# Trecho selecionado
Suas sucessivas vitórias levaram ao topo da carreira militar e a comandar o exército em uma das mais importantes guerras que o Brasil enfrentou e o maior conflito internacional da América do Sul, a guerra do Paraguai contra a Tríplice Aliança, formada por Brasil, Argentina e Uruguai (1864). Dois anos após o início desse conflito, Caxias assumiu o controle supremo das tropas brasileiras e mais tarde ainda em 1868 ele passou a controlar também o exército dos aliados. 

Um dos resultados desta guerra foi a destruição da economia do Paraguai e a morte de até 69% da população do país. Dessa atuação vem a fama de genocida, claro que não, por parte dos Brasileiros. Ao contrário, dizem que após a Guerra do Paraguai criou-se um sentimento nacionalista militar muito forte. A gente sabe que, na história do mundo, quem vence a guerra sempre conta sua versão cheia de pompas e heroísmo, mas uma verdade implacável sobre histórias é que o comandante sempre assume duas figuras: o herói dos vencedores e o vilão dos sobreviventes. Então nas fronteiras brasileiras, os militares não iriam escrever histórias que mancham a honra da sua instituição ou o legado do seu patrono. Aliás, eles frequentemente articulavam as narrativas para parecer menos opressora.

O maior exemplo dessa falha de memória intencional dos militares é que o governo provisório do Marechal Deodoro da Fonseca, aprovou a versão do Hino de Proclamação da República que continha a frase “Nós nem cremos que escravos outrora, Tenha havido em tão nobre País…” em 1890 (dois anos após a abolição oficial da escravatura).

# Dados exibidos
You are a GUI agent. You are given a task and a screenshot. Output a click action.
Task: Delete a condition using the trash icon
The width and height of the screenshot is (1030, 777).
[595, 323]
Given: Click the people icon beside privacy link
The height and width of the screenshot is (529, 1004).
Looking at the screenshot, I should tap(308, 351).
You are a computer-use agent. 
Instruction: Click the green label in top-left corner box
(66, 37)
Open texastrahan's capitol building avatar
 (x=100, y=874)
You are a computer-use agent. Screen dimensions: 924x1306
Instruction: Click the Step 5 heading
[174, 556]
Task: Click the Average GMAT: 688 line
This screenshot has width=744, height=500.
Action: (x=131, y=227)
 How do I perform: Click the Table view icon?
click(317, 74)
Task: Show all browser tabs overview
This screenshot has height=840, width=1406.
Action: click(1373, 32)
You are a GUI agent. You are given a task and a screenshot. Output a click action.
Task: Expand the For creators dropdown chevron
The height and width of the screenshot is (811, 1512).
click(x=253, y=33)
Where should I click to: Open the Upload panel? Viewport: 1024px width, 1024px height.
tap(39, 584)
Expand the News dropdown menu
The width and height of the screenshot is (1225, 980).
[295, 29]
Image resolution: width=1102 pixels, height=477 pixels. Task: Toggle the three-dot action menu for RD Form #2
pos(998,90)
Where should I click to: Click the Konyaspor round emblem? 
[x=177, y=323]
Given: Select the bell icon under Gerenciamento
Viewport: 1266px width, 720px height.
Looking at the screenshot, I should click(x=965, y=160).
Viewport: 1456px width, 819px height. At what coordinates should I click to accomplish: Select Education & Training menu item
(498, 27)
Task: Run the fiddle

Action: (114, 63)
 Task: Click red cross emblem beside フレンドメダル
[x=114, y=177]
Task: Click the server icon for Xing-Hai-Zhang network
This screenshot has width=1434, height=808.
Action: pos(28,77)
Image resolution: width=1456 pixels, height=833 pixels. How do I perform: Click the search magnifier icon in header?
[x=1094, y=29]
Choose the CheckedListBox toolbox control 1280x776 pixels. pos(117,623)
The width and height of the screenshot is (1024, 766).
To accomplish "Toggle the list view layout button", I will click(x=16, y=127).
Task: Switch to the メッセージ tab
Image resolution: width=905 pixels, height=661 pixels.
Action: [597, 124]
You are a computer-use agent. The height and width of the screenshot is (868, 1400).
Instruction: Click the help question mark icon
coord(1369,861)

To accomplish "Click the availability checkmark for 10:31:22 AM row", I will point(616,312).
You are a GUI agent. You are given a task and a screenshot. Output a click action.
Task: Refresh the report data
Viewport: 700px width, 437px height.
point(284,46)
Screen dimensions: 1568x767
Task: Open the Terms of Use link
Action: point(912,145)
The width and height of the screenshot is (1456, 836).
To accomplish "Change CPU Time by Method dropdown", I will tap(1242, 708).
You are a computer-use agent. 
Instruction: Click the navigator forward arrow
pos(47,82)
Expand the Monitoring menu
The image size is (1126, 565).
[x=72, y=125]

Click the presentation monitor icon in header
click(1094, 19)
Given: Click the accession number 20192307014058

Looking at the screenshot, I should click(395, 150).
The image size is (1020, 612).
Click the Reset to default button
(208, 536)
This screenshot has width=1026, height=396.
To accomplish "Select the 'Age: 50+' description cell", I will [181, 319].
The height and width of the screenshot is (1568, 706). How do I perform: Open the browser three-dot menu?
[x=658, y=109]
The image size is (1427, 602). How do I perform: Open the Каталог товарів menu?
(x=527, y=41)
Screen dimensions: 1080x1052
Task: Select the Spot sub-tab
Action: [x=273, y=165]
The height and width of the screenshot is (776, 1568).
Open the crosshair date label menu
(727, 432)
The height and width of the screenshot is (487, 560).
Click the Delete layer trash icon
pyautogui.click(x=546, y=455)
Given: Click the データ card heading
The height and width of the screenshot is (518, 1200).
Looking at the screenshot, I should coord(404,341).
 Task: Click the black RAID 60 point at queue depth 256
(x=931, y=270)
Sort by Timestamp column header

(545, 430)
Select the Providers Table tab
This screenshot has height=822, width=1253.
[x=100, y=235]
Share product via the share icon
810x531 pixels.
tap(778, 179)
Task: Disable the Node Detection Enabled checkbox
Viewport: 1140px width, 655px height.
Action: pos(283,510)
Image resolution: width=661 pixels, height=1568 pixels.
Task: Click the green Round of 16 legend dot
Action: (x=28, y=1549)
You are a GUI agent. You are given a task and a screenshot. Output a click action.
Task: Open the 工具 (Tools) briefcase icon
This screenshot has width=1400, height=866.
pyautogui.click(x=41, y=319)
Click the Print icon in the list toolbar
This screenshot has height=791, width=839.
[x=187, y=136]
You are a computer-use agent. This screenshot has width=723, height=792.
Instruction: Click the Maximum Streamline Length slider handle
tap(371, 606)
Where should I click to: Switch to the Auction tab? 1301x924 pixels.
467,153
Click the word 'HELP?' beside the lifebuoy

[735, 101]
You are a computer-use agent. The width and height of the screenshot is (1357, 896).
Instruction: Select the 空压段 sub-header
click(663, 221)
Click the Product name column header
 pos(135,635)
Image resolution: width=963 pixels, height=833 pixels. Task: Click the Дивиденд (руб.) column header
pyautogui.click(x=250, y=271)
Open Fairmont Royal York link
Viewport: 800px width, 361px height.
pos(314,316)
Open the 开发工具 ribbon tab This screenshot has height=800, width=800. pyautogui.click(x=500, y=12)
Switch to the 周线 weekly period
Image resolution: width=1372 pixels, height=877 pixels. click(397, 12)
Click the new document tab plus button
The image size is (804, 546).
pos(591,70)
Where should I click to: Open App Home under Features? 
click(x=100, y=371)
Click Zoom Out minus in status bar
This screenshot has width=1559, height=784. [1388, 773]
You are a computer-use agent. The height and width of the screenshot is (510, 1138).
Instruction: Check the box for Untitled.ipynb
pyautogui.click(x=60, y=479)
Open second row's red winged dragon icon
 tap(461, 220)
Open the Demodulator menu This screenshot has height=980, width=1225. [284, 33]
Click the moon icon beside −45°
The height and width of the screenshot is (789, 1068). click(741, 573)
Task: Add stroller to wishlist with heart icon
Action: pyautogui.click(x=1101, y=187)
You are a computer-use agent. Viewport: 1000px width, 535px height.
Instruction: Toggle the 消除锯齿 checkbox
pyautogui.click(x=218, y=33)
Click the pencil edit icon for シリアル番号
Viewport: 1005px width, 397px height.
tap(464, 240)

# Objetivo 1
Reescreva a parte do texto sobre a Guerra do Paraguai que começa nas palavras que contêm "O maior exemplo" e termina depois de "oficial da escravatura).". Nessa reescrita, substitua "Marechal Deodoro da Fonseca" por "Marechal Deodoro".
# Objetivo 2
Cite todos os países mencionados pelo nome no texto sobre a Guerra do Paraguai.

# Resposta correta 1
O maior exemplo dessa falha de memória intencional dos militares é que o governo provisório do Marechal Deodoro, aprovou a versão do Hino de Proclamação da República que continha a frase “Nós nem cremos que escravos outrora, Tenha havido em tão nobre País…” em 1890 (dois anos após a abolição oficial da escravatura).

# Resposta correta 2
Brasil, Paraguai, Argentina e Uruguai.